What you need to do: Go through the records and report each line holding the string "named".

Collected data
Segment Open
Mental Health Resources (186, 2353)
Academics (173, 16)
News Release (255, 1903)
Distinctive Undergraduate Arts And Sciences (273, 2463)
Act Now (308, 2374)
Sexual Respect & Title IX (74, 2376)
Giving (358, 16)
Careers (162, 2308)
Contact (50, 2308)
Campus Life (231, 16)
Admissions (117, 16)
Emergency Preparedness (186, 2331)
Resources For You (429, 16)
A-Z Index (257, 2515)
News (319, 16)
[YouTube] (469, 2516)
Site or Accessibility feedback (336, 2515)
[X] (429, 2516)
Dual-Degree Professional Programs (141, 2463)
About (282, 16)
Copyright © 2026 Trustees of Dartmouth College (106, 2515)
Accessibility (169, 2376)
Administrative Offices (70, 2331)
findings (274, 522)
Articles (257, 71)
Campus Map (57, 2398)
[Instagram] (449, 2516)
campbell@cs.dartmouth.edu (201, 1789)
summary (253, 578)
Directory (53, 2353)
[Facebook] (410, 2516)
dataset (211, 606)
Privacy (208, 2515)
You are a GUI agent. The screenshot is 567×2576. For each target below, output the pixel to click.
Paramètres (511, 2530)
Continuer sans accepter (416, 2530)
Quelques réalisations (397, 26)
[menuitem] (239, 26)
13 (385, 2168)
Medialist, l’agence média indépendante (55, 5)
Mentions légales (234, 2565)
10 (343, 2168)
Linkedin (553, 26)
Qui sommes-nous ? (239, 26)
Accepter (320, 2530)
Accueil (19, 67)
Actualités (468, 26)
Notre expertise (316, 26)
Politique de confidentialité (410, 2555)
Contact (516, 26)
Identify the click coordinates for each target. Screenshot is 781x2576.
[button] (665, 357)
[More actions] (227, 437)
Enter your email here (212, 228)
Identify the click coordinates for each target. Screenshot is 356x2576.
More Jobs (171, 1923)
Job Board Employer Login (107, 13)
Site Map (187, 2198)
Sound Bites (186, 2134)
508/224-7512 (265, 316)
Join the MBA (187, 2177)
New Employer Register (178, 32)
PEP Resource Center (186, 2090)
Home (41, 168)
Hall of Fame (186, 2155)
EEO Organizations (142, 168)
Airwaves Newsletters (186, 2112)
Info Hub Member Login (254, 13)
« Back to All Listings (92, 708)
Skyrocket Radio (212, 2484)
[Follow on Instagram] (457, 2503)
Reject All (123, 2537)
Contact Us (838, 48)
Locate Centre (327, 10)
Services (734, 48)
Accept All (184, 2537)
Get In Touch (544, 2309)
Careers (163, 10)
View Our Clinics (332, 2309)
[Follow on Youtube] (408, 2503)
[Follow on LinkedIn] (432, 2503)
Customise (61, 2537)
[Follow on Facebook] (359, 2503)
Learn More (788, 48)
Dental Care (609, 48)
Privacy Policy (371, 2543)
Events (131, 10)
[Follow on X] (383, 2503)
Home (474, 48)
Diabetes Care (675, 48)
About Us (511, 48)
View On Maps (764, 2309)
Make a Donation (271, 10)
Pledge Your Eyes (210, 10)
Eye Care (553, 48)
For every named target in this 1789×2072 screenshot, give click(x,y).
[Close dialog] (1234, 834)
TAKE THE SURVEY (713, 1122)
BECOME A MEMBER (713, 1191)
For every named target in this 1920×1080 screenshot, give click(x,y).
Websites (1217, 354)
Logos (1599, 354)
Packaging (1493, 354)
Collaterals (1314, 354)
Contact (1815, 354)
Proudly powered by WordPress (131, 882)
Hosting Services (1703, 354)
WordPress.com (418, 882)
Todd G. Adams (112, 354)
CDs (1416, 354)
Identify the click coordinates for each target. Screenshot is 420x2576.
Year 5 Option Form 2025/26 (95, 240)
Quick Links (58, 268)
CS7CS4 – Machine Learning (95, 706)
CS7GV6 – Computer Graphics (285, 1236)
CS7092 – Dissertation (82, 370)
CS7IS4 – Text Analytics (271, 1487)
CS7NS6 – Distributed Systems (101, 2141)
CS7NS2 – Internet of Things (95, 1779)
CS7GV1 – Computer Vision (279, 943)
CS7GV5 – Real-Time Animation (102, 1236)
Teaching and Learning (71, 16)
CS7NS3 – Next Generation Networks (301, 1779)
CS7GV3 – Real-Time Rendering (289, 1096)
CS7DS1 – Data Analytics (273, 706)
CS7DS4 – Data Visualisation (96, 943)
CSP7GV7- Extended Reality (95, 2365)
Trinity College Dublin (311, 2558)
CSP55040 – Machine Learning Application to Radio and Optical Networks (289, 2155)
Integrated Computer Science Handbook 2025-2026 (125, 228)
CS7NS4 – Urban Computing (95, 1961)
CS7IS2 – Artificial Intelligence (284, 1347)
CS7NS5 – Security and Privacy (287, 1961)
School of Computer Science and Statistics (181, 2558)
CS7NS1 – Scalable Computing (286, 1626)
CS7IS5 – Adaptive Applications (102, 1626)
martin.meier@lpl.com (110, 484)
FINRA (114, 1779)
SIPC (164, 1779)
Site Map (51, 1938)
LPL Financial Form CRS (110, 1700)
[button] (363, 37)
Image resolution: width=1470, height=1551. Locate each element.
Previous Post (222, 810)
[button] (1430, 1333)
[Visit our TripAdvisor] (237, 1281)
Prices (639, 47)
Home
Segment Closed
Written response:
For every named target in this 1789×2072 screenshot, give click(x,y).
For every named target in this 1920×1080 screenshot, give click(x,y).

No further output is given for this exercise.